德妃實在是很好奇,禁不住向下一步,去看到底發生了什麼。
阮仁燧也很好奇,同樣禁不住向下一步,去看到底發生了什麼。
德妃反手把他的腦袋給按了回去:「你別看,不安全!」
阮仁燧鬱郁道:「……那你怎麼還看?」
德妃隨口道:「大人能跟小孩兒一樣?」
探頭瞧了一眼,她猝不及防地驚了一下,驚叫一聲,猛地縮回身來,心有餘悸地捂著心口。
阮仁燧實在是很好奇,從樓梯上向下兩步,探頭去瞧,一眼便見樓下站著個三十來歲的男人。
臉上白胖,肚子凸起來一點,醉醺醺的,手臂上盤著一條花蛇,正吐信子。
阮仁燧定睛瞧了幾眼,心想:喲,原來是他!
那白胖子旁邊還有個四十多歲的中年婦人,想必便是之前與白胖子說話的稱心娘子,她臉色蒼白,強擠出來一點生意人的和氣,臉上帶笑。

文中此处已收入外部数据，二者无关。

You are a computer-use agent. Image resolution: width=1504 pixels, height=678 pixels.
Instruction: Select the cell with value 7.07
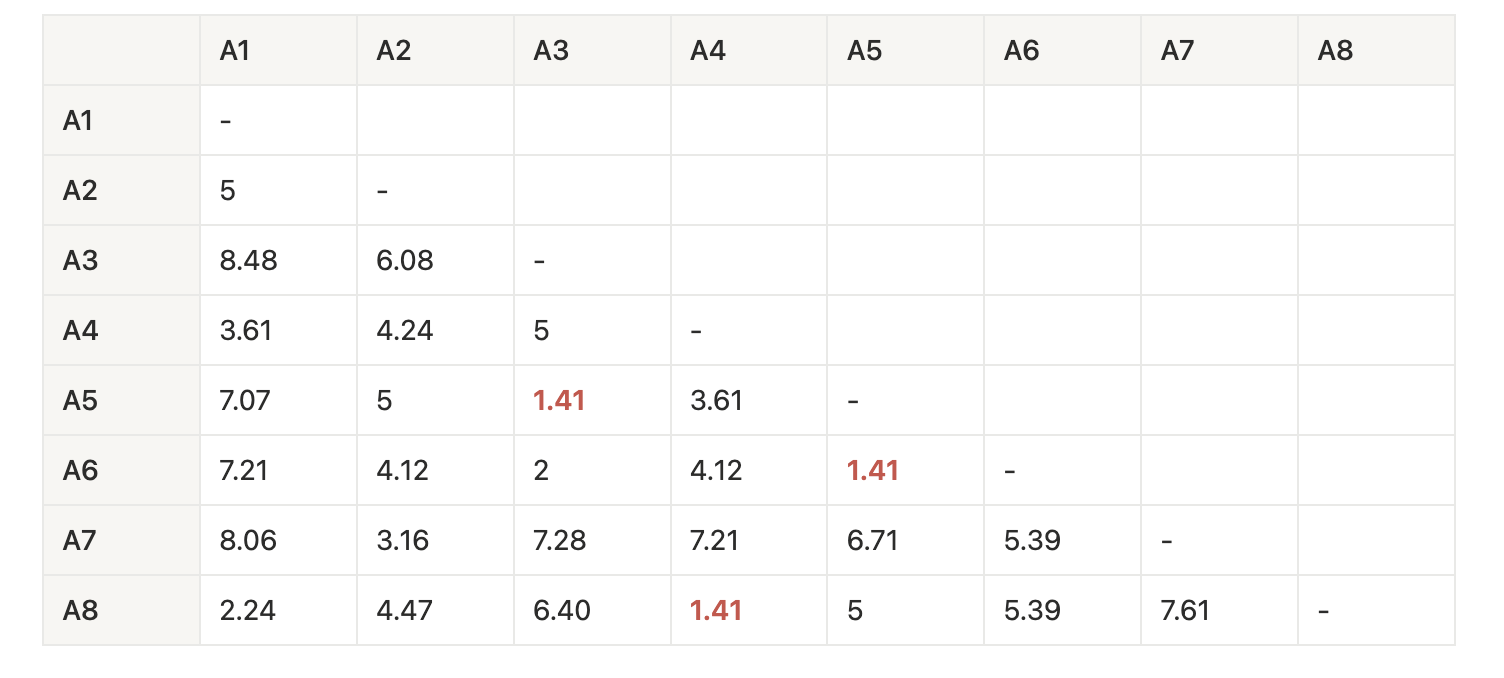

七爺方才用那條花蛇嚇了她一下,看她後退幾步,面容失色,不禁哈哈大笑,洋洋得意:「怕什麼?它又不咬人!」
那婦人只得賠笑:「七爺,我領著您上樓去坐……」
幾位女客在這兒待得膽戰心驚,放了茶錢在桌子上,悄悄從後邊繞著,打算離開。
七爺察覺到了,卻只作未覺之態,等她們瑟瑟地路過自己身後,忽然間轉身一撲,將手臂上那條花蛇往前一送——
女客們驚聲尖叫,狼狽逃離。
七爺滿臉壞笑,抬腳用力往地上一跺,做出追逐的聲音來,有個客人都跑出去了,又給驚了一下,腳下一歪,摔在了地上。
茶樓老闆見狀,趕忙快步去扶。
七爺樂得後退幾步,捂著肚子笑得喘不過氣來。
也是這麼一退,叫他注意到樓梯上還站了幾個人。
尤其還有個頭戴帷帽的婦人。
他起了惡作劇的心思,就要過來——
阮仁燧不怕蟲蛇,也知道底下侍從不會叫他過來,絲毫不怵,但是德妃是真的害怕!
那可是蛇啊!
她看一眼就渾身都起雞皮疙瘩!
阮仁燧就覺得攥住自己小手的那隻大手隱隱地在發抖,又好像忽的反應過來了似的,要把他往身後拉,緊緊護住。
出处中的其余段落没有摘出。